* _WHAT THE TASK ASKS_
When you restate the entries that follow, keep every word exactly and drop the pictures.

Stored items
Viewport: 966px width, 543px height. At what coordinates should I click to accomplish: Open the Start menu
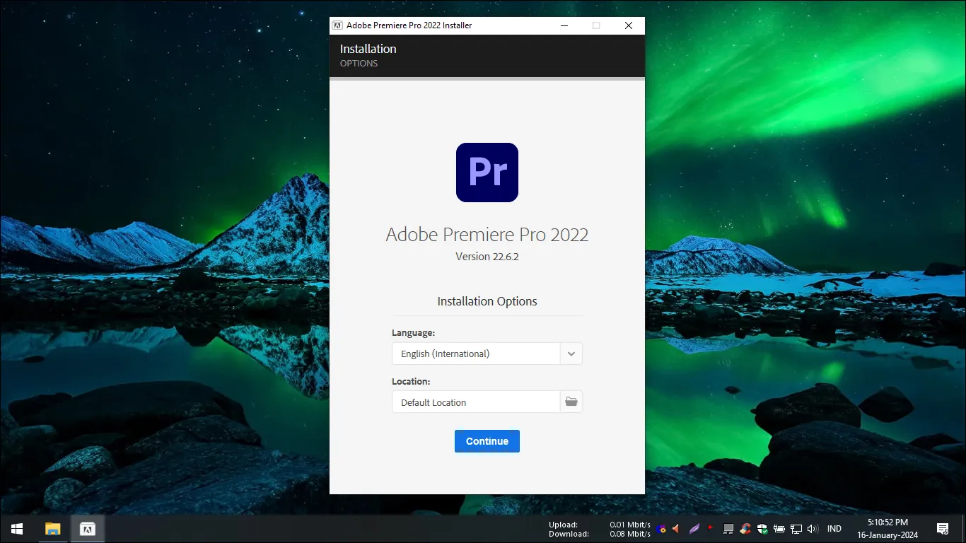pyautogui.click(x=16, y=528)
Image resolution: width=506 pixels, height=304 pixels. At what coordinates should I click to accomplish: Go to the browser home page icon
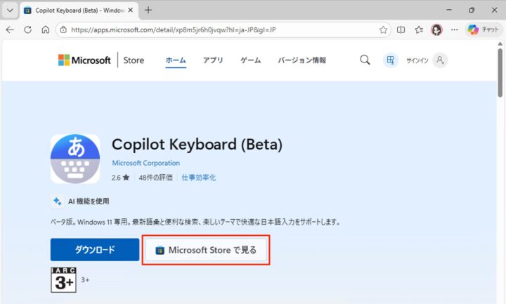coord(45,30)
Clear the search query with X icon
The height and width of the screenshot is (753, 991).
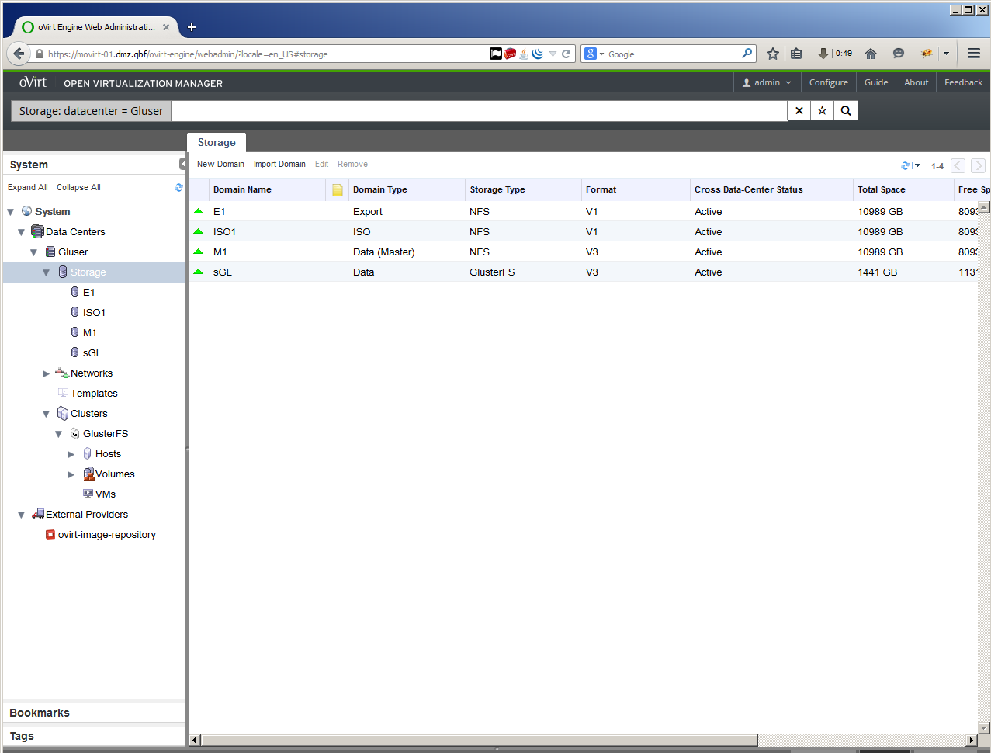(799, 111)
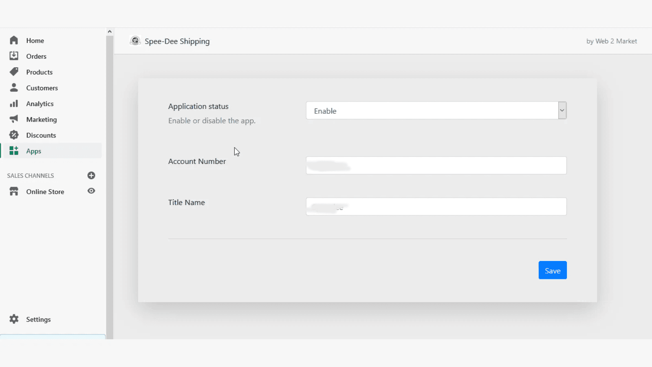Click the Marketing megaphone icon
The width and height of the screenshot is (652, 367).
[x=14, y=119]
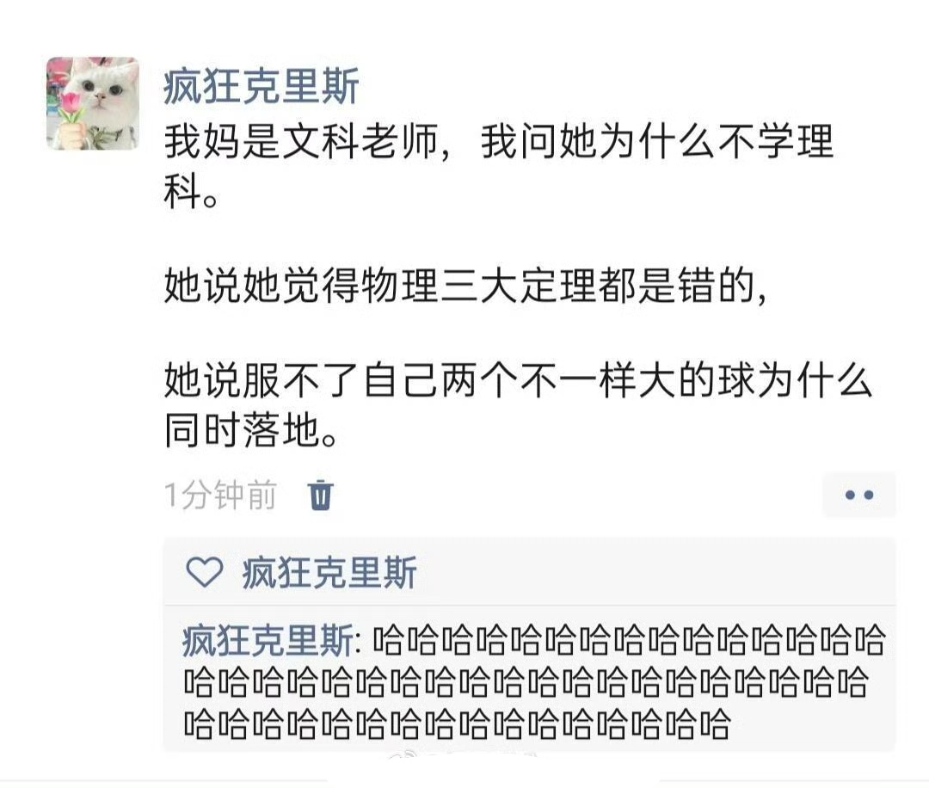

* _ANSWER TO THIS EXERCISE_
Viewport: 966px width, 543px height. At what coordinates should I click to accomplish: Open the Start menu
pyautogui.click(x=16, y=528)
Image resolution: width=506 pixels, height=304 pixels. At what coordinates should I click to accomplish: Go to the browser home page icon
coord(45,30)
Clear the search query with X icon
The height and width of the screenshot is (753, 991).
(799, 111)
Click the Marketing megaphone icon
The width and height of the screenshot is (652, 367).
[x=14, y=119]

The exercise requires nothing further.